#LennartFest day 2

Many great things happened at the meeting today; way too many to mention. Steinmetz showed how good the RAVE-on results are, and nicely described also their limitations. Korn showed an example of an extremely underluminous star, and discussed possible explanations (most of them boring data issues). Brown explained that with a Gaia mission extension, the parameter inference for exoplanet orbit parameters can improve as a huge power (like 4.5?) of mission lifetime. That deserves more thought. Gerhard explained that the MW bar is a large fraction of the mass of the entire disk! Helmi showed plausible halo substructure and got me really excited about getting ready for Gaia DR2. In the questions after her talk, Binney claimed that galaxy halos don't grow primarily by mergers, not even in theory! Hobbs talked about a mission concept for a post-Gaia NIR mission (which would be incredible). He pointed out that the reference frame and stellar positions require constant maintenance; the precision of Gaia doesn't last.

One slightly (and embarrassingly) frustrating thing about the talks today was that multiple discussed open clusters without noting that we found a lot ourselves. And several discussed the local standard of rest without mentioning our value. Now of course I (officially) don't mind; neither of these are top scientific objectives for me (I don't even think the LSR exists). But it is a Zen-like reminder not to be attached to material things (like citations)!


#LennartFest day 1

I broke my own rules and left #AstroHackWeek to catch up with #LennartFest. The reason for the rule infraction is that the latter meeting is the retirement celebration of Lennart Lindegren (Lund) who is one of the true pioneers in astrometry, and especially astrometry in space and at scale. My loyal reader knows his influence on me!

Talks today were somewhat obscured by my travel exhaustion. But I learned some things! Francois Mignard (Côte d'Azur) gave a nice talk on the reference frame. He started with an argument that we need a frame. I agree that we want inertial proper motions, but I don't agree that they have to be on a coordinate grid. If there is one thing that contemporary physics teaches us it is that you don't need a coordinate system. But the work being done to validate the inertial-ness of the frame is heroic, and important.

Floor van Leewen (Cambridge) spoke about star clusters. He hypothesized—and then showed—that proper motions can be as informative about distance as parallaxes, especially for nearby clusters. This meshes with things Boris Leistedt (NYU) and I have been talking about, and I think we can lay down a solid probabilistic method for combining these kinds of information responsibly.

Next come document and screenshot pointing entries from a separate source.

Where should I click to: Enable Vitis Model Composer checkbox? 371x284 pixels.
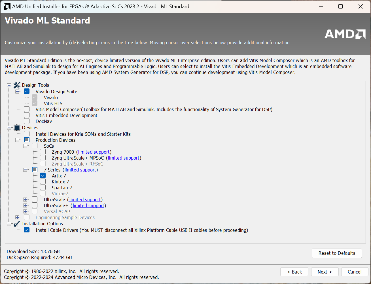[x=27, y=109]
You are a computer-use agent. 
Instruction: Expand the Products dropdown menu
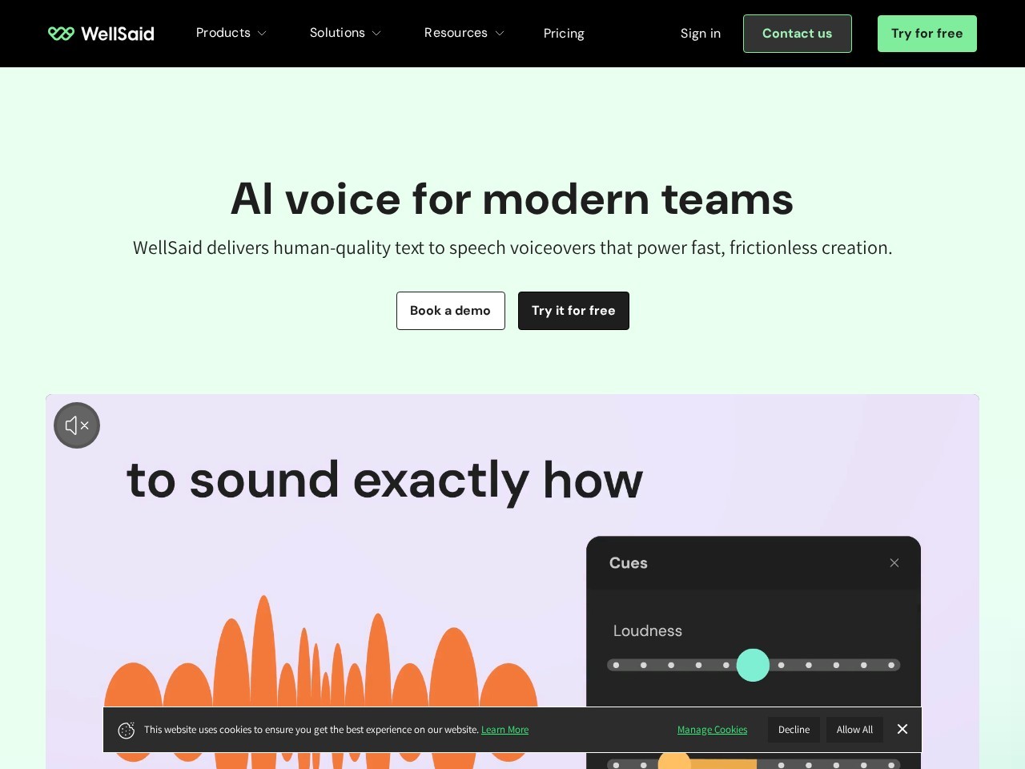[x=231, y=33]
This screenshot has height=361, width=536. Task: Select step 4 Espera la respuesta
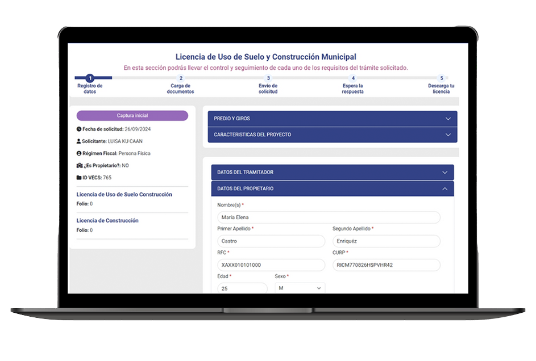point(353,78)
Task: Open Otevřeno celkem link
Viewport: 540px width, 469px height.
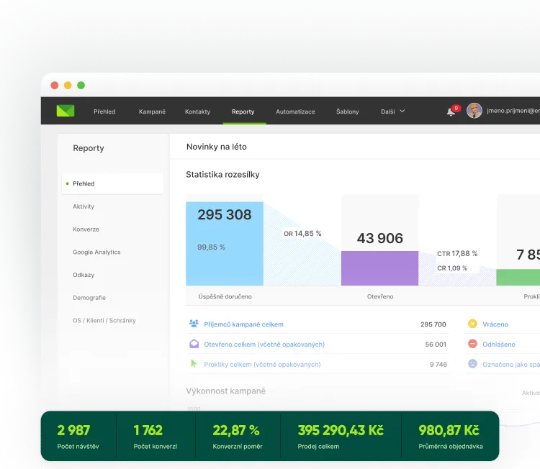Action: (x=264, y=345)
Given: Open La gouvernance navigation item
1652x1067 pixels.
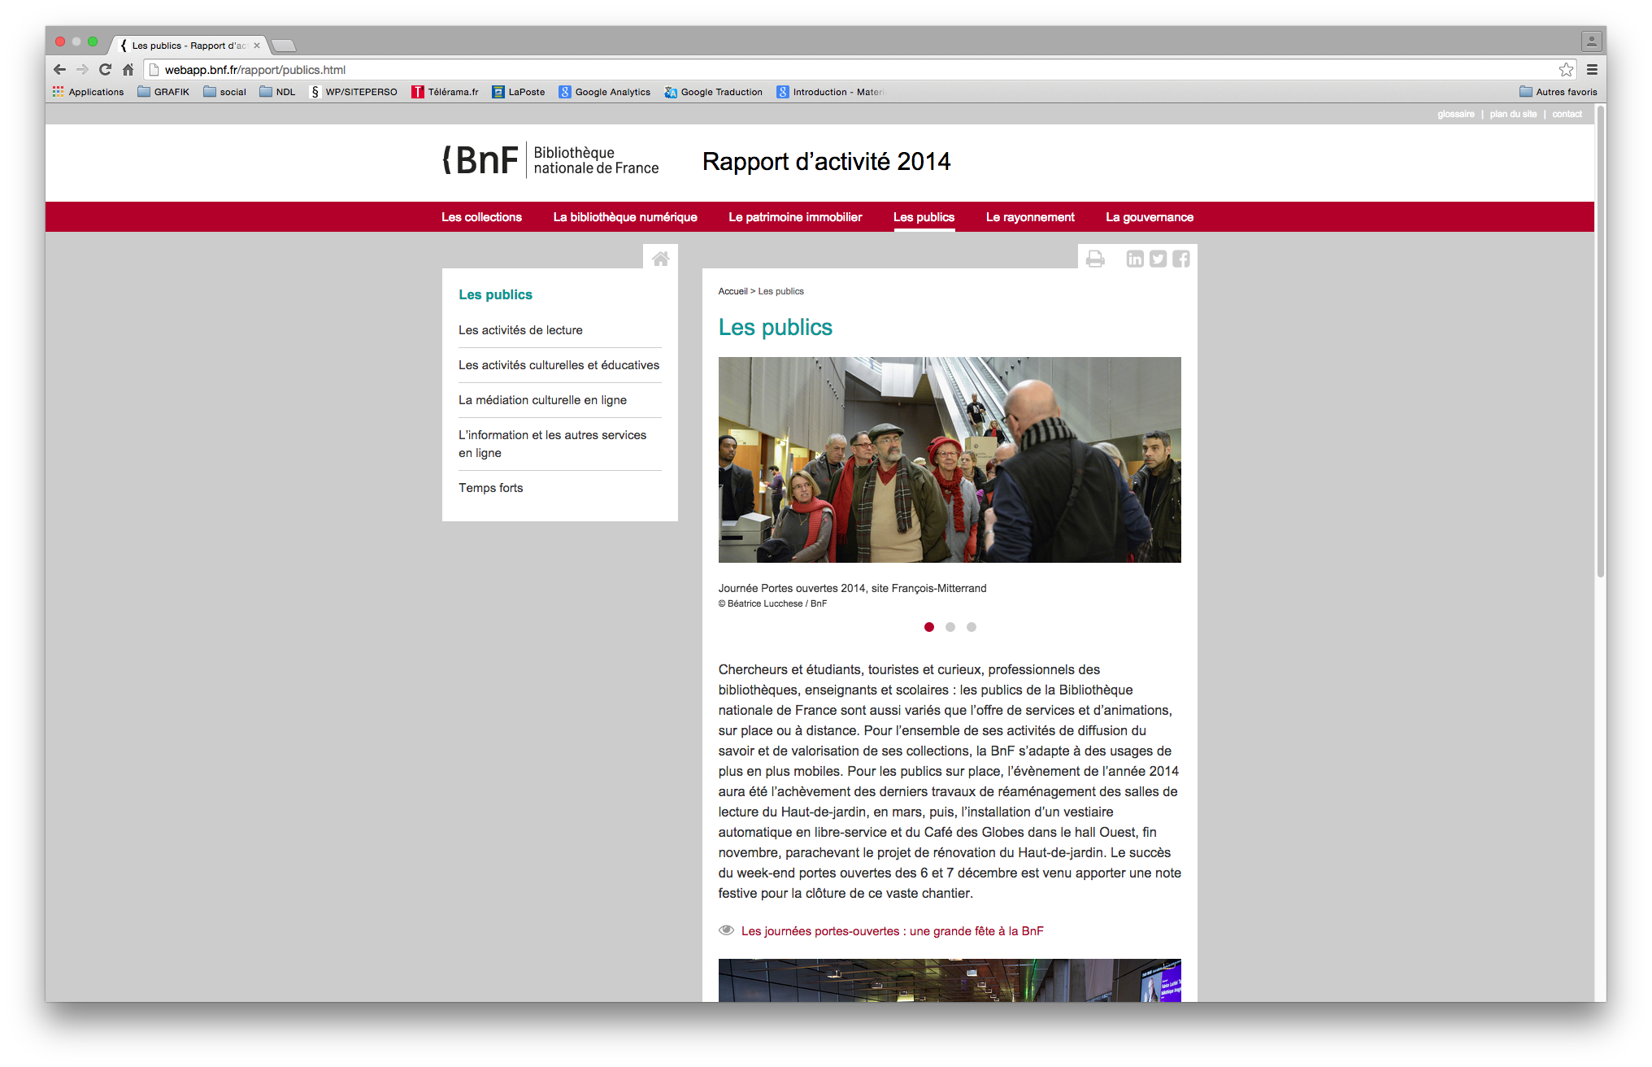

Letizia Capitanio (Paris) reminded us (I guess, but it was new to me) that the Gaia RVS instrument captures a diffuse interstellar band line. This opens up the possibility that we could do kinematic dust mapping with Gaia! She also showed some competitive dust maps based on Gaussian Process inferences.


#AstroHackWeek day 2

Today Jake vanderPlas (UW) and Boris Leistedt (NYU) gave morning tutorials on Bayesian inference. One of Leistedt's live exercises (done in Jupyter notebooks in real time) involved increasing model complexity in a linear fit and over-fitting. I got sucked into this example:

I made a model where y(x) is a (large) sum of sines and cosines (like a Fourier series). I used way more terms than there are data points, so over-fitting is guaranteed, in the case of maximum likelihood. I then did Bayesian inference with this model, but putting a prior on the coefficients that is more restrictive (more informative) as the wave number increases (or the wavelength decreases). This model is a well-behaved Gaussian process! It was nice to see the continuous evolution from fitting a rigid function to fitting a Gaussian process, all in just a few lines of Python.


#AstroHackWeek day 1

AstroHackWeek 2017 kicked off today, with Adrian Price-Whelan (Princeton) and I doing a tutorial on machine learning. We introduced a couple of ideas and simple methods, and then we set ten (randomly assigned) groups working on five methods on two different data sets. We didn't get very far! But we tried to get the discussion started.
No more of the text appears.